Damsons are sparce this year
Bulaces are just like damsopn but rounder and more plum like
Yum yum - just like a plum!
We found the odd damson dotted around on the bushes but not enough for making jam or gin! We did however also find a few bulaces. These are a similar fruit and taste just like plums. I have never tried them before - so a new one for me, I thought they were delicious. Damsons are not really palatable raw and elderberries should never be eaten raw - they should always be cooked first.

On both the summer day and the autumn day out we took our gathered leaves and fruit back to the kitchen to then start cooking. To be fair John did all the cooking and we just sat and watched in awe!

Apples and Blackberries galore
Horseradish - gathered locally by John
John is very organised in his mobile kitchen. He gets 3 or 4 dishes all going at once and at the same time talks you through what he is doing. He also adds in plenty of anecdotes about each plant that he is using. John also knows a lot about Roman food and what they ate. He also knows about the origins of some of the plant names.
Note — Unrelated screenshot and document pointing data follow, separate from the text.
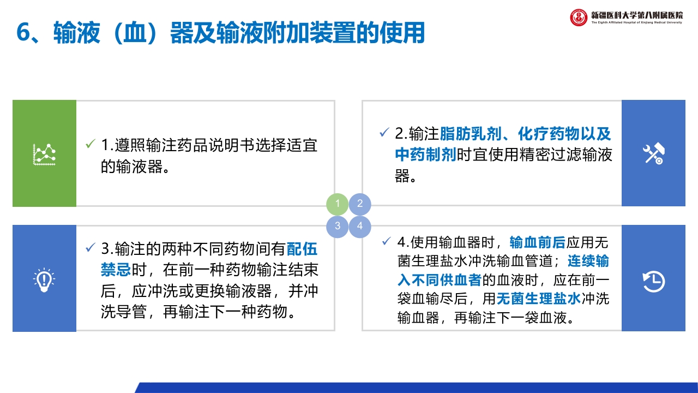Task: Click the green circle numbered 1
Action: [x=338, y=204]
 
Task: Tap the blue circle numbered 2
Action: [x=360, y=204]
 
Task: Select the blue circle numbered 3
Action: [x=338, y=226]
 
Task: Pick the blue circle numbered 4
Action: [x=360, y=226]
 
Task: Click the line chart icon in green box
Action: [x=44, y=154]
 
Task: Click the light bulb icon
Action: [x=44, y=279]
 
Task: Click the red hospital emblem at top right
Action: [x=579, y=17]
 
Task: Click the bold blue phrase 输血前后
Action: [x=537, y=242]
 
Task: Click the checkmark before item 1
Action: [x=91, y=145]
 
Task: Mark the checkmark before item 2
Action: [x=384, y=133]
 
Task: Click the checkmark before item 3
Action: [x=91, y=248]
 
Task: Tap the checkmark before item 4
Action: [x=387, y=241]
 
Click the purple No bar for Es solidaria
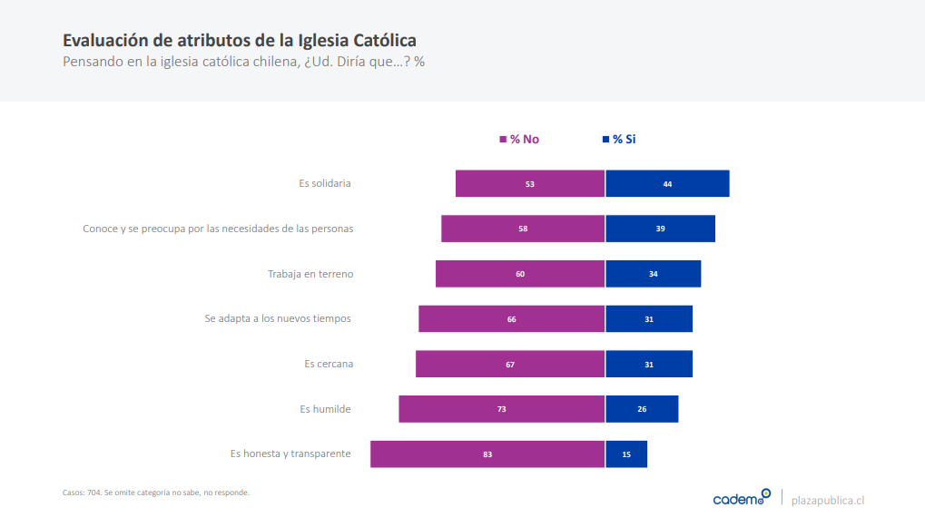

John cooking away in his mobile kitchen
Bacon and hawthorn filo roll
Elderflower fritter
In the summer some of the dishes John created were Saag Aloo using plantain leaves, nettle and lentil soup, bacon and hawthorn filo roll and elderflower fritters which were just amazing! He also created a salad using flowers such as honeysuckle and some more of the hawthorn leaves. I remember eating these as a child and we used to called the bread and butter!

Chicken with blackberries
Warm blackberry trifle
 At the autumn workshop John used his talent again to create some delicious food. He made a jus out of the elderberries, a chicken dish with blackberries and he mixed the crab apples with spice and cooked them for a very small amount of time before popping them in a pickling jar. The remaining blackberries were made into a warm trifle which was just amazing. 

John is such a great, cheerful and knowledgeable man. What I like about him is his willingness to share all the knowledge that he has. He is passionate about foraging for food and wants everyone to share this enjoyment. If you ever get a chance to go to one of his workshops it is well worth it. I was so inspired by John that after each workshop I went out, gathered some of my own leaves and fruit and got cooking. My crumble is at the top of this blog! And not wanting to finish on a serious note but I have to say it again...only forage for and eat what you know and know how to prepare it - if you have any doubt don't eat it...there are some poisonous plants out there. Do what I did and get yourself booked on a course - they are a great way to learn and meet new people!